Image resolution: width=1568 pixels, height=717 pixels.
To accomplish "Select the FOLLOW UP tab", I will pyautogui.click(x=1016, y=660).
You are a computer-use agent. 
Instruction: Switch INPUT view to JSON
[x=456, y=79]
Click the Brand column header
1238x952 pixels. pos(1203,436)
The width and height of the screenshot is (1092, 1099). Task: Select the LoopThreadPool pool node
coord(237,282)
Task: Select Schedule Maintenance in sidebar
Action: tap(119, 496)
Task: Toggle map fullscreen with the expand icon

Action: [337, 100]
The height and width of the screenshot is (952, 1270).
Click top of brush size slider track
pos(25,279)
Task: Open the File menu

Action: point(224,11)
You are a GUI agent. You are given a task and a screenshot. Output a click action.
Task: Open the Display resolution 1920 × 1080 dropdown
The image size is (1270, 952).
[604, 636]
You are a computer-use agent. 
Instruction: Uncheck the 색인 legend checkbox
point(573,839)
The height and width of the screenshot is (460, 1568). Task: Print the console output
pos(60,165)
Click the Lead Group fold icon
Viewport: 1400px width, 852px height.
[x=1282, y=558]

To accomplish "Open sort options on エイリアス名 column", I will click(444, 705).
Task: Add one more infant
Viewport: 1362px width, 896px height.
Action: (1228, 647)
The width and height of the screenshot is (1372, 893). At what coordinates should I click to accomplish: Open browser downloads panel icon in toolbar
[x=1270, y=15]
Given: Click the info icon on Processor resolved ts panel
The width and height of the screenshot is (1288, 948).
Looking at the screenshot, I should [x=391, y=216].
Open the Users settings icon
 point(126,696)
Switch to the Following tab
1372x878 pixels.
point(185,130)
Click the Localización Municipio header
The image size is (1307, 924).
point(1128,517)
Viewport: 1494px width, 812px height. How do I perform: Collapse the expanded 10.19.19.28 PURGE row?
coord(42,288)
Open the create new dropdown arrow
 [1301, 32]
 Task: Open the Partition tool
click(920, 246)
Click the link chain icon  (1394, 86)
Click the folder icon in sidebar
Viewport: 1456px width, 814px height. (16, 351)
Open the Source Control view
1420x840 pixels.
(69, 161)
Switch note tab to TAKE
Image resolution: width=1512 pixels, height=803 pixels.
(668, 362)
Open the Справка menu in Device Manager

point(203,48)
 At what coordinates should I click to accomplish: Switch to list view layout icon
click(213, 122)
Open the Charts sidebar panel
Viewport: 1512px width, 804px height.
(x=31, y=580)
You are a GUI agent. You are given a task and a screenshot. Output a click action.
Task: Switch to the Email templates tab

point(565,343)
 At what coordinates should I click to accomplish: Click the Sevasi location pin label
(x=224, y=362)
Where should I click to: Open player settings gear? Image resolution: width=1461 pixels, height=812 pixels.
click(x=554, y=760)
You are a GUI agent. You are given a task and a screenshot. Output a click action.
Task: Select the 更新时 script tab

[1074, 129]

+++

* [About this task] When you output the entries, keep every word exactly as it stands.

* [Expected answer]
Image resolution: width=1568 pixels, height=717 pixels.
To accomplish "Select the FOLLOW UP tab", I will pyautogui.click(x=1016, y=660).
You are a computer-use agent. 
Instruction: Switch INPUT view to JSON
[x=456, y=79]
Click the Brand column header
1238x952 pixels. pos(1203,436)
The width and height of the screenshot is (1092, 1099). Task: Select the LoopThreadPool pool node
coord(237,282)
Task: Select Schedule Maintenance in sidebar
Action: tap(119, 496)
Task: Toggle map fullscreen with the expand icon

Action: [337, 100]
The height and width of the screenshot is (952, 1270).
Click top of brush size slider track
pos(25,279)
Task: Open the File menu

Action: point(224,11)
You are a GUI agent. You are given a task and a screenshot. Output a click action.
Task: Open the Display resolution 1920 × 1080 dropdown
The image size is (1270, 952).
[604, 636]
You are a computer-use agent. 
Instruction: Uncheck the 색인 legend checkbox
point(573,839)
The height and width of the screenshot is (460, 1568). Task: Print the console output
pos(60,165)
Click the Lead Group fold icon
Viewport: 1400px width, 852px height.
[x=1282, y=558]

To accomplish "Open sort options on エイリアス名 column", I will click(444, 705).
Task: Add one more infant
Viewport: 1362px width, 896px height.
Action: (1228, 647)
The width and height of the screenshot is (1372, 893). At what coordinates should I click to accomplish: Open browser downloads panel icon in toolbar
[x=1270, y=15]
Given: Click the info icon on Processor resolved ts panel
The width and height of the screenshot is (1288, 948).
Looking at the screenshot, I should [x=391, y=216].
Open the Users settings icon
 point(126,696)
Switch to the Following tab
1372x878 pixels.
point(185,130)
Click the Localización Municipio header
The image size is (1307, 924).
point(1128,517)
Viewport: 1494px width, 812px height. How do I perform: Collapse the expanded 10.19.19.28 PURGE row?
coord(42,288)
Open the create new dropdown arrow
 [1301, 32]
 Task: Open the Partition tool
click(920, 246)
Click the link chain icon  (1394, 86)
Click the folder icon in sidebar
Viewport: 1456px width, 814px height. (16, 351)
Open the Source Control view
1420x840 pixels.
(69, 161)
Switch note tab to TAKE
Image resolution: width=1512 pixels, height=803 pixels.
(668, 362)
Open the Справка menu in Device Manager

point(203,48)
 At what coordinates should I click to accomplish: Switch to list view layout icon
click(213, 122)
Open the Charts sidebar panel
Viewport: 1512px width, 804px height.
(x=31, y=580)
You are a GUI agent. You are given a task and a screenshot. Output a click action.
Task: Switch to the Email templates tab

point(565,343)
 At what coordinates should I click to accomplish: Click the Sevasi location pin label
(x=224, y=362)
Where should I click to: Open player settings gear? Image resolution: width=1461 pixels, height=812 pixels.
click(x=554, y=760)
You are a GUI agent. You are given a task and a screenshot. Output a click action.
Task: Select the 更新时 script tab

[1074, 129]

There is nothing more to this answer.